Yesterday, my mom called me up and told me that I needed to buy some clothes before I came to India. I was in a mall at the time, so I popped into the nearest clothing store.
I have never felt so lost, so redundant, so helpless in my life. I was groping for a store-wise, brand-wise, price-wise pivot table comparison. I began to sweat. How was I supposed to make an informed decision. How do I purchase the right thing? Should I pick what looked good for me? What if another piece looked good on me as well? What about lighting? Would I look good outside? Could I judge what looked good on me? Did I know anything about fashion? Would you wear a green T shirt with an orange pant and mellow that down by using fluorescent pink socks and a bright red cap?
I groped. I had difficulty breathing. I was hot under the collar. I knew my shirt was doing that just to taunt me. I was lost. I had never shopped for clothes on my own before, ever. I thought and thought about how I would do it.

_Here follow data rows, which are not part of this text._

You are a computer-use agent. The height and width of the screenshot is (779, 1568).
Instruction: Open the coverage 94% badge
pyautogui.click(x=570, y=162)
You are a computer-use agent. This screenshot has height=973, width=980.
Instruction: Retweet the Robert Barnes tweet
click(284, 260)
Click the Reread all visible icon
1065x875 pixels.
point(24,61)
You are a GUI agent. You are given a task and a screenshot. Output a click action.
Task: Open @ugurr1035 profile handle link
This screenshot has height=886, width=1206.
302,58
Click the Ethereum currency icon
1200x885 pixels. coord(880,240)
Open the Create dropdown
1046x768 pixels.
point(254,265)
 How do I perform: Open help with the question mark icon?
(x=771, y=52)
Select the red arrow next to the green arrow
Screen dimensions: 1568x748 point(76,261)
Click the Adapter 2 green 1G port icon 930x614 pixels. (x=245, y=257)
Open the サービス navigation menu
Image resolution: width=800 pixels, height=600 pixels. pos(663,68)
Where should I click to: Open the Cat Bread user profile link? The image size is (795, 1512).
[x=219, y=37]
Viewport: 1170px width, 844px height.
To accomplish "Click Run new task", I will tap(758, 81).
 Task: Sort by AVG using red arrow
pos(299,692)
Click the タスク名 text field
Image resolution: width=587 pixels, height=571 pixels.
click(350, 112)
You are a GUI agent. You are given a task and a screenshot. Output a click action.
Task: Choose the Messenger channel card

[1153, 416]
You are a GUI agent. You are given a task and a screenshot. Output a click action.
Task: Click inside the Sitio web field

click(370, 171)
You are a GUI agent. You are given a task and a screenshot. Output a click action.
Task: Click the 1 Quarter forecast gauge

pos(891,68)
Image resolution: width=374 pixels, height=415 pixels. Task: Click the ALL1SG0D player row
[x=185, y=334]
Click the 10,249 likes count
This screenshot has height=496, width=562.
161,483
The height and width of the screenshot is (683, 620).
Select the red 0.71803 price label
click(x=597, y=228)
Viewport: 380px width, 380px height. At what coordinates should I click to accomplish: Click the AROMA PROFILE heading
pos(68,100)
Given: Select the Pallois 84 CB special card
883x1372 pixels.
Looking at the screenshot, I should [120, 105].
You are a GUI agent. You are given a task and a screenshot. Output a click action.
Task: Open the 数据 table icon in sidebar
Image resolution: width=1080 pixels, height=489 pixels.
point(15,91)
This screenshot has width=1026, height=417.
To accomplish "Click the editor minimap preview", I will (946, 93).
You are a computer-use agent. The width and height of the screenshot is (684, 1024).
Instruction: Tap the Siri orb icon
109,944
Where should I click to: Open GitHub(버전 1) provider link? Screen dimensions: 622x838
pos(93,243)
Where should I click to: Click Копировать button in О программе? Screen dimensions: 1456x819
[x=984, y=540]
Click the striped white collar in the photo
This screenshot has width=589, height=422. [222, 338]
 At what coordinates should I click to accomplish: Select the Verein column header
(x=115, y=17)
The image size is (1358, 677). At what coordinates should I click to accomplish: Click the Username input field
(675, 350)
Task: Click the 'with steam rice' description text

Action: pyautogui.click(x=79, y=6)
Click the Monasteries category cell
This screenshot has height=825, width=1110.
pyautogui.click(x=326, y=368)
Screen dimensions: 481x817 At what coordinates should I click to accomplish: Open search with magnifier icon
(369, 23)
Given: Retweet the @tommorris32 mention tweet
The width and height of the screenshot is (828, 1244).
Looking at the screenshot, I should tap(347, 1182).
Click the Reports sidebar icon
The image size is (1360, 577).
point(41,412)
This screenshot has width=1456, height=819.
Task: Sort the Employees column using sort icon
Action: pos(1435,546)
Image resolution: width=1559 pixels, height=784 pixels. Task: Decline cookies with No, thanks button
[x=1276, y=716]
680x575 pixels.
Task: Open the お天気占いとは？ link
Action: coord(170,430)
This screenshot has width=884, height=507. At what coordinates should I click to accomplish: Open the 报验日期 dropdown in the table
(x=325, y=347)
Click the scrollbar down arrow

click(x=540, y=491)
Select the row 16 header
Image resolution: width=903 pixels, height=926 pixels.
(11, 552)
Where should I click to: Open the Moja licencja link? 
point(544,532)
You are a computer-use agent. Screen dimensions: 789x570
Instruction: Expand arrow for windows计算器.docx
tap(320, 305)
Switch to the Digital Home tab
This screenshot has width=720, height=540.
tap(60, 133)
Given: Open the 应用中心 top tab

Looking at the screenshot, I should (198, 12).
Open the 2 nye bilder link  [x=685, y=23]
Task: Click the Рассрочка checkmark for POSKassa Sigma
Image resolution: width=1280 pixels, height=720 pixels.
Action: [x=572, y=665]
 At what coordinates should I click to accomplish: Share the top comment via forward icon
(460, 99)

A few minutes later, I was at the check-out counter. My mother had told me to get a couple of bright formal T-Shirts. The shopping lady asked me “Only one black T-Shirt, Sir?”
“Yes, that’s all”
As I stepped out, I had a feeling of relief sweep over. I could see better and my breathing came back to normal. I would be getting married soon. When I tell my wife “I love you, my sweet excel sheet”, I wonder if she’ll actually understand what a great compliment I’m giving her.